AI Glossary
The complete dictionary of Artificial Intelligence
Inverse Reinforcement Learning
Learning method where the agent infers the reward function from expert demonstrations rather than receiving explicit rewards.
Maximum Entropy IRL
Variant of IRL that assumes the expert follows the maximum entropy probability distribution among all optimal policies.
Behavioral Cloning
Supervised learning approach that directly learns to imitate expert actions without explicitly inferring the reward function.
Expert Trajectory
Sequence of states and actions observed in an expert, representing an optimal or near-optimal solution to the problem.
Policy Equivalence
Principle that multiple reward functions can lead to the same optimal policy, creating ambiguity in IRL.
Bayesian Inverse Reinforcement Learning
IRL approach using Bayesian inference to estimate a distribution over possible reward functions.
Preference Cost
Transformation of the reward function into a cost function, where the agent learns to minimize total cost while following demonstrations.
Adversarial Inverse Reinforcement Learning
IRL method using an adversarial game where a generator learns the policy and a discriminator distinguishes expert trajectories.
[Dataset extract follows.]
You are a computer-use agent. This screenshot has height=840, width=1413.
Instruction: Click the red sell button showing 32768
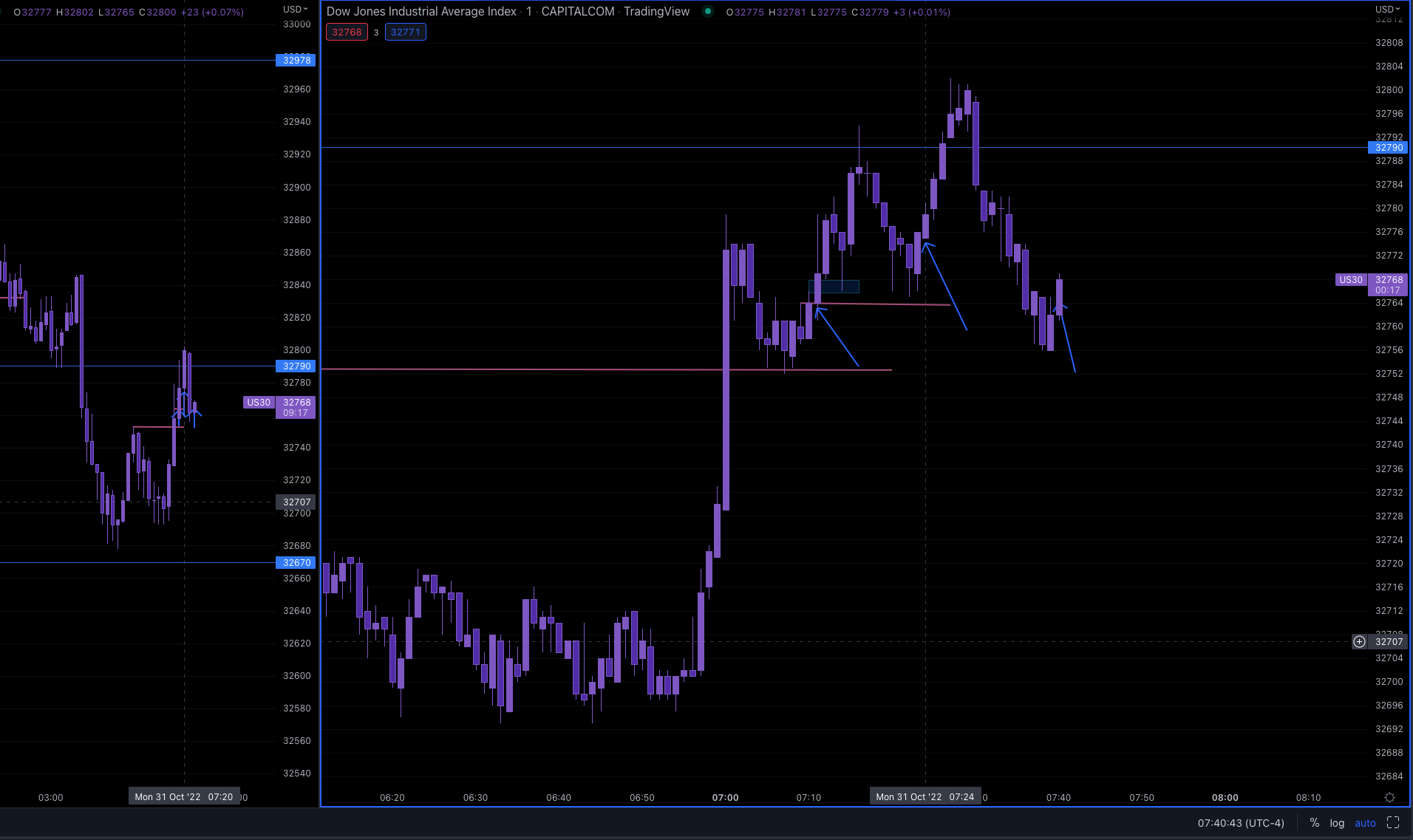pyautogui.click(x=347, y=32)
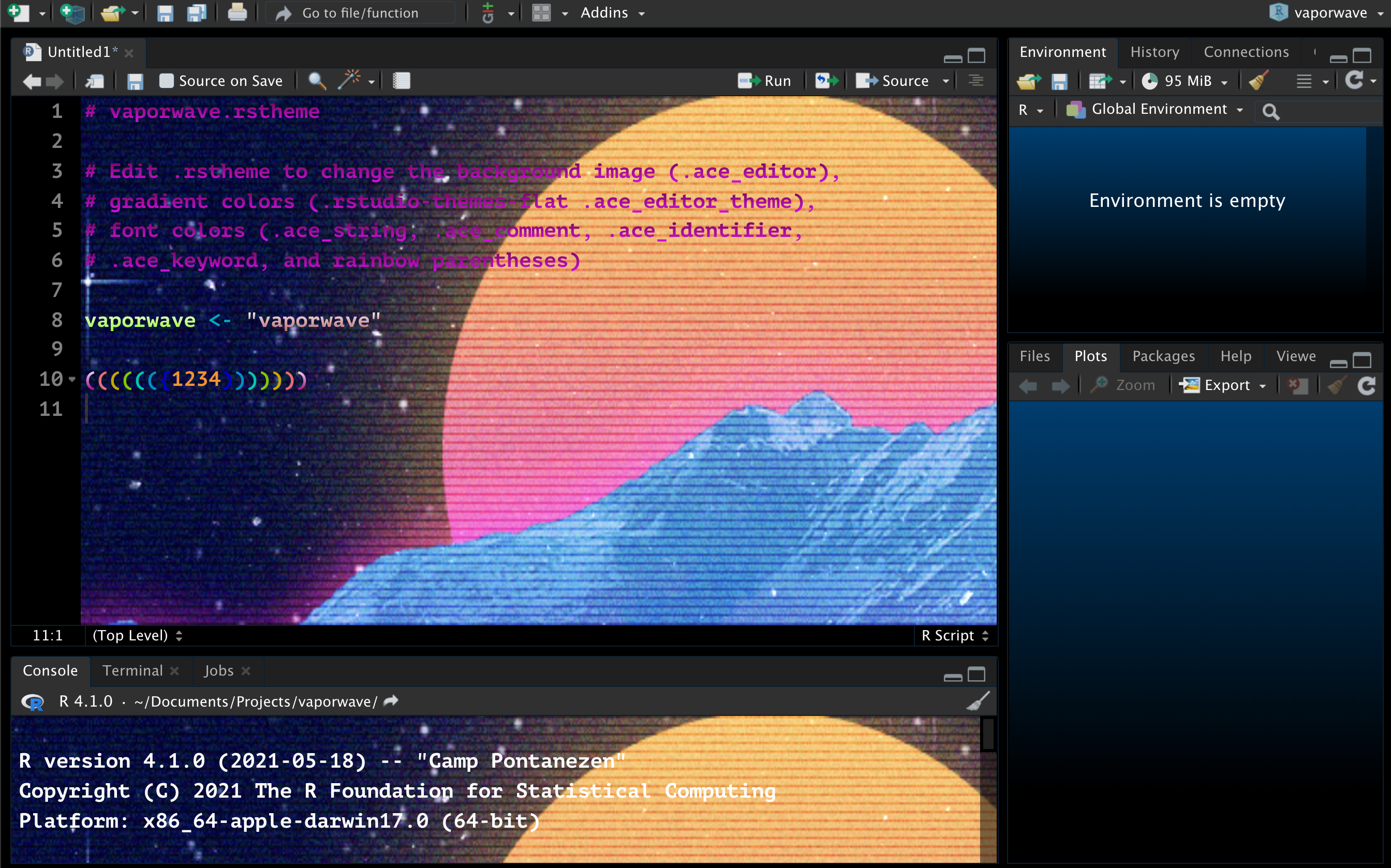
Task: Click the re-run previous code icon
Action: point(826,81)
Active Inverse Reinforcement Learning
Variant of IRL where the agent can query the expert to obtain additional demonstrations and reduce uncertainty.
Objective Function Inference
Mathematical process of deducing the underlying objective function from observations of the expert's behavior.
Imitation Bias
Tendency of the agent to over-imitate the expert's actions without understanding the underlying intention, leading to poor generalizations.
Reinforcement Learning with Expert Feedback
Combination of RL and IRL where a model first trains on expert data, then is refined with human feedback.
Feature Function
Function that maps state-action pairs to a feature space, used to represent the reward function in a linear manner.
Multi-task Inverse Reinforcement Learning
Extension of IRL where multiple tasks are learned simultaneously by sharing knowledge between reward functions.